Pois
no Rio tinha um lugar com uma lareira. E quando ela percebeu que,
além do frio, chovia nas árvores, não pôde acreditar que tanto
lhe fosse dado. O acordo do mundo com aquilo que ela nem sequer sabia
que precisava como numa fome. Chovia, chovia. O fogo aceso pisca para
ela e para o homem. Ele, o homem, se ocupa do que ela nem sequer lhe
agradece: ele atiça o fogo na lareira, o que não lhe é senão
dever de nascimento. E ela – que é sempre inquieta, fazedora de
coisas e experimentadora de curiosidades – pois ela nem se lembra
sequer de atiçar o fogo: não é seu papel, pois se tem o seu homem
para isso. Não sendo donzela, que o homem então cumpra a sua
missão. O mais que ela faz é às vezes instigá-lo: “aquela
acha”, diz-lhe, “aquela ainda não pegou.” E ele, um instante
antes que ela acabe a frase que o esclareceria, ele por ele mesmo já
notara a acha, homem seu que é, e já está atiçando a acha. Não a
comando seu, que é a mulher de um homem e que perderia seu estado se
lhe desse ordem. A outra mão dele, a livre, está ao alcance dela.
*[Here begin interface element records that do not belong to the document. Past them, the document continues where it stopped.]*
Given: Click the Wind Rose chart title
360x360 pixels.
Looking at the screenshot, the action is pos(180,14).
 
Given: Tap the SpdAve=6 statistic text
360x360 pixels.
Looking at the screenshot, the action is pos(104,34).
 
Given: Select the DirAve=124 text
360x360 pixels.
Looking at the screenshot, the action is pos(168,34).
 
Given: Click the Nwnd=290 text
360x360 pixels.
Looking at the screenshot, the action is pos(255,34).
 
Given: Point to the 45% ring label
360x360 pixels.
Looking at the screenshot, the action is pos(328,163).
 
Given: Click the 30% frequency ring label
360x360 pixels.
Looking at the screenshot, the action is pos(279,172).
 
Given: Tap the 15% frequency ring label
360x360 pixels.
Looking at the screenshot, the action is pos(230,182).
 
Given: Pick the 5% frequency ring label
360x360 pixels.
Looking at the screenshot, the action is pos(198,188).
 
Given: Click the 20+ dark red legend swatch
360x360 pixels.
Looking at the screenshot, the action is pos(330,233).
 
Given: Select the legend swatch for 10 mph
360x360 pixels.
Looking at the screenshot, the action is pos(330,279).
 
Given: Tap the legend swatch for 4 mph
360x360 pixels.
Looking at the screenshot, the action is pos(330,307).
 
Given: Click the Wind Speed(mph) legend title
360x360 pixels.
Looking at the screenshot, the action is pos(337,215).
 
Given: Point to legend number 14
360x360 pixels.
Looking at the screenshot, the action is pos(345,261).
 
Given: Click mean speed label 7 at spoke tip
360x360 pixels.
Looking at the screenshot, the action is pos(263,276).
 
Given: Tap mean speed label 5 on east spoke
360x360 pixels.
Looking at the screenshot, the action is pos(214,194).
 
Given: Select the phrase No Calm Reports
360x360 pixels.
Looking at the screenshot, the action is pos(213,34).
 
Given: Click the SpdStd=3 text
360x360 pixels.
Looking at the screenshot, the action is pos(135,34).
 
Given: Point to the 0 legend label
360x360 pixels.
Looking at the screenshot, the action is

Ela sabe, e não a toma. Quer a mão dele, sabe que quer, e não a
toma. Tem exatamente o que precisa: pode ter.
Ah,
e dizer que isto vai acabar, que por si mesmo não pode durar. Não,
ela não está se referindo ao fogo, refere-se ao que sente. O que
sente nunca dura, o que sente sempre acaba, e pode nunca mais voltar.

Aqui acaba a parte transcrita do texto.